> _Document excerpt_:

Introduction to special issue

Slicing the wheat genome

Science  18 Jul 2014:
Vol. 345, Issue 6194, pp. 285-287
DOI: 10.1126/science.1257983

This year celebrates the 100th anniversary of the birth of Norman Borlaug, the Nobel Prize-winning plant geneticist who, through his contribution to the “green revolution,” reminds us of the importance of applying scientific knowledge to develop crop varieties. This is even more important today as we face a rapidly expanding global population, climate change, and the need to keep agricultural efforts sustainable while minimizing environmental impacts. Accessing the fundamental information of crop genomes aids in accelerating breeding pipelines and improves our understanding of the molecular basis of agronomically important traits, such as yield and tolerance to abiotic and biotic stresses.

Obtaining a reference sequence of the genome of bread wheat (Triticum aestivum), the staple food for 30% of the world's population, is a scientific challenge. Wheat's hexaploid genome was formed from multiple hybridization events between three different progenitor species (comprising three individual subgenomes: A, B, and D). This resulted in a large—five times that of humans—and highly redundant genome with more than 80% of the genome consisting of repeated sequences. For these reasons, a reference sequence—a contiguous sequence ordered along the chromosomes—cannot be generated by using whole-genome shotgun sequencing approaches with current high-throughput short read technologies. To overcome this complexity, the International Wheat Genome Sequencing Consortium (IWGSC) developed a strategy of physical mapping and sequencing the individual chromosomes and chromosome arms of the bread wheat genome. In this special issue of Science, four Research Articles are presented in full online (www.sciencemag.org/extra/wheatgenome), with abstracts in print on p. 286 and a News story on p. 251. These papers present major advances toward obtaining a reference sequence and enhancing our understanding of the bread wheat genome.

> _Task instructions_:
a: Please copy the stretch of the wheat genome introduction from "Introduction to special" through "and biotic stresses." word for word.
b: According to the wheat genome introduction, what share of the bread wheat genome consists of repeated sequences?
c: Write the next part of the wheat genome introduction, starting after its final sentence.

> _Data provided_:

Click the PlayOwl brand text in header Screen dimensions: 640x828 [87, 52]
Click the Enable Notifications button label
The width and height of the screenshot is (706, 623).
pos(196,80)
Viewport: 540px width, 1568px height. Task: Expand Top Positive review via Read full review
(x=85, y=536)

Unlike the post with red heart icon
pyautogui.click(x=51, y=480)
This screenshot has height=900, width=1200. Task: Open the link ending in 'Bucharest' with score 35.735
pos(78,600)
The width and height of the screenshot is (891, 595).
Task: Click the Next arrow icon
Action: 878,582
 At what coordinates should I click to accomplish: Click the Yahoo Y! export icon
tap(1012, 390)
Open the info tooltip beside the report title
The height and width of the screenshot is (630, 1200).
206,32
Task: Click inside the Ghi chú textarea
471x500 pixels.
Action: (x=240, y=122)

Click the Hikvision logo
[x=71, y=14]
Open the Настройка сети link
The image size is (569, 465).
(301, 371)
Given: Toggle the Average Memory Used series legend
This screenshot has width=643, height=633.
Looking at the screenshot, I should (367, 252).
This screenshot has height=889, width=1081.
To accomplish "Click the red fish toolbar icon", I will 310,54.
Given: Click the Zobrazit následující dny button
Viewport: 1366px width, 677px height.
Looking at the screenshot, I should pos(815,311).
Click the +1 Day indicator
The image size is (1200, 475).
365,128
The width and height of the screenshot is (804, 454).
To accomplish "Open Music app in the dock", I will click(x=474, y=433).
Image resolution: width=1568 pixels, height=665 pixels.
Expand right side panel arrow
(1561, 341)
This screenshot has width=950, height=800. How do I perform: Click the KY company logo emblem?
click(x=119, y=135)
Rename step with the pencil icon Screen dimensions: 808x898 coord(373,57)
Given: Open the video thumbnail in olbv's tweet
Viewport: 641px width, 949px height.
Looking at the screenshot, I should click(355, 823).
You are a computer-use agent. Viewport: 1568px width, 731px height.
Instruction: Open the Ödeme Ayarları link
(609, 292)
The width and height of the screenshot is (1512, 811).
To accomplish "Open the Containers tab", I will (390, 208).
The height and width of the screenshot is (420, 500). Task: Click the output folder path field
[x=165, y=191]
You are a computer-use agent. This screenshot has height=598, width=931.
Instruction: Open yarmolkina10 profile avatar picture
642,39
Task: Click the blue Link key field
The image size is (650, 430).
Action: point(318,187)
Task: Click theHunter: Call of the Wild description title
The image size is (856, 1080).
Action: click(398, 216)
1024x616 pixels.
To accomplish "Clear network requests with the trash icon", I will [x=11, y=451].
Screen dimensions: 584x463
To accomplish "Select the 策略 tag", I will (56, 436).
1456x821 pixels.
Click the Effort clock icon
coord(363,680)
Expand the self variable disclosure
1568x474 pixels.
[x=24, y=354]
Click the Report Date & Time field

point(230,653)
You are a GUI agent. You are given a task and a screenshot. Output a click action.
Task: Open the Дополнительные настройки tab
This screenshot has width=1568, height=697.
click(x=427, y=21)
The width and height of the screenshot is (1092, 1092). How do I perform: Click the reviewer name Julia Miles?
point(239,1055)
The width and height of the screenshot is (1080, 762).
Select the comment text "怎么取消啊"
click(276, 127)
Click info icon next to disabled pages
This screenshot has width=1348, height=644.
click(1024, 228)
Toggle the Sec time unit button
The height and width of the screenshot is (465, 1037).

> _Answers given_:
a:
Introduction to special issue

Slicing the wheat genome

Science  18 Jul 2014:
Vol. 345, Issue 6194, pp. 285-287
DOI: 10.1126/science.1257983

This year celebrates the 100th anniversary of the birth of Norman Borlaug, the Nobel Prize-winning plant geneticist who, through his contribution to the “green revolution,” reminds us of the importance of applying scientific knowledge to develop crop varieties. This is even more important today as we face a rapidly expanding global population, climate change, and the need to keep agricultural efforts sustainable while minimizing environmental impacts. Accessing the fundamental information of crop genomes aids in accelerating breeding pipelines and improves our understanding of the molecular basis of agronomically important traits, such as yield and tolerance to abiotic and biotic stresses.

b: More than 80%.

c:
PHOTO: SUSANNE STAMP, ERNST MERZ/ETH ZURICH

The IWGSC produced a survey of the gene content and composition of all 21 chromosomes and identified 124,201 gene loci, with more than 75,000 positioned along the chromosomes. Comparing the bread wheat gene sequences with gene repertoires from its closest extant relatives (representing the species that donated the A, B, and D progenitor genomes) showed limited gene loss during the evolution of the hexaploid wheat genome but frequent gene duplications after these genomes came together. Gene expression patterns revealed that none of the subgenomes dominated gene expression.

Choulet et al. describe the sequencing, assembly, annotation, and analysis of the reference sequence of the largest wheat chromosome, 3B, which at nearly 1 gigabase is more than seven times larger than the entire sequence of the model plant Arabidopsis thaliana. Relying on a physical map derived from the chromosome 3B–specific bacterial artificial chromosome (BAC) library (1), more than 8000 BAC clones were sequenced and assembled into a pseudomolecule—a nearly complete representation of the entire chromosome. This high-quality, ordered sequence revealed a partitioning into distinct regions along the chromosome, including distal segments that are preferential targets for recombination, adaptation, and genomic plasticity. Many inter- and intrachromosomal duplications were also observed, illuminating the structural and functional redundancy of the wheat genome. This sequence, which can be anchored to the genetic and phenotypic maps, will aid breeders by increasing the pace and simplifying the process of identifying and cloning genes underlying agronomic traits.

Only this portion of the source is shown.